My main use case is family/holiday videos. Saving massive pro-res files would fill up the space quickly and I’m not sure how to process them into HEVC quickly and simply.


Higher bitrate HEVC won't be any smaller than the same bitrate ProRes.

Why would you think that it would be?


You must not have tried ProRes on the iPhone. ProRes HQ consumes around 1.7GB per minute, which is an order of magnitude more than the HEVC bitrates.

Apple: "ProRes files are up to 30 times larger than HEVC files." [1]

[1]: https://support.apple.com/en-us/HT212832


I don't even have a clue how to force HEVC to use the same bitrate a ProRes file would use. HEVC is very efficient, and does not always use the full amount of bitrate being allowed. That's its the entire point for being. Trying to get "high bitrate" HEVC is one of those "you're holding it wrong" moments.


HEVC, and H264 for that matter does have an "optimal quality" mode, which depends greatly on the source media, you could get full bitrate for highly active footage with tons of movement or you could get tiny bitrate if you are just shooting a still image for 20minutes.

They also both have inter and intra frame compression modes.

HEVC or H264 at the same bitrate in interframe mode would produce the same size files as Prores.

Regarding the comment that Apple Prores on iPhone is huge... We aren't discussing an Apple product here unless Apple bought Blackmagic while I wasn't looking.

Prores has it's use cases, go look them up, if you really just want to quickly shoot family vacation videos and not have it take up a ton of storage open the Apple camera app and hit record, the blackmagic app and Prores is likely not for you.


>Regarding the comment that Apple Prores on iPhone is huge... We aren't discussing an Apple product here unless Apple bought Blackmagic while I wasn't looking.

Whathahuh? BMD just released an iOS app to use their software on an iPhone. So, which device are we talking about that isn't an Apple device?

>Prores has it's use cases, go look them up

Thanks, but I'm well aware of what ProRes is. At this point, I'm just assuming you're a troll.


Video encoding is a software feature, the sensor doesn't pick up Prores or HEVC therefore the product you are talking about is the software. The hardware has very little to do with it the video encoding other than possibly provide acceleration.

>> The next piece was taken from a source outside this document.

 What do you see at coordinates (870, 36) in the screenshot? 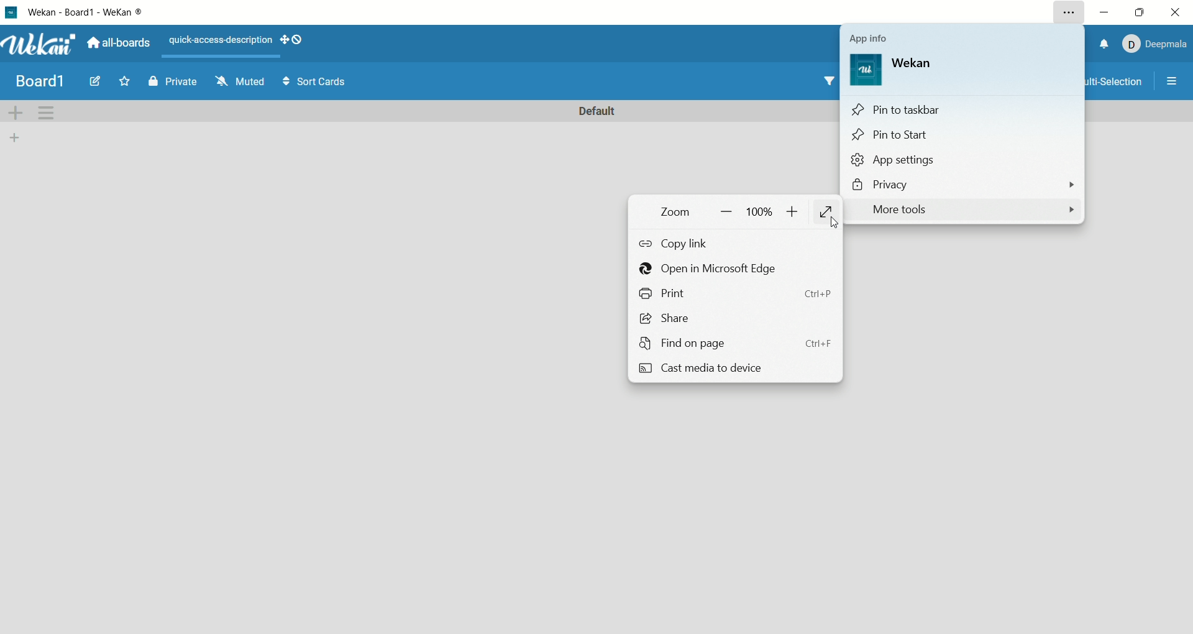
I see `app info` at bounding box center [870, 36].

As I said in the other comment in this thread, if you don't need prores you probably don't need to use the BMD app since the footage captured in HEVC on the stock app is likely good enough for your use case.


I think this is just wrong. I don’t want “the same bitrate as ProRes”, I just want higher bitrate HEVC. For example YouTube has recently added a “high bitrate 1080p” option, which is still 1080p but less compressed and therefore better quality.


To understand you correctly, you want an app designed to shoot video for videographers in ProRes who usually shoot video in ProRes or raw to add low bitrate HEVC, the same low bitrate HEVC you can get in the stock camera app?

Sounds like scope creep not targeted at their intended audience.

Likewise what would be the difference between adding a 45mbps ProRes option vs adding a 45mbps hevc option? That fact it is hevc? They would take up the same storage space.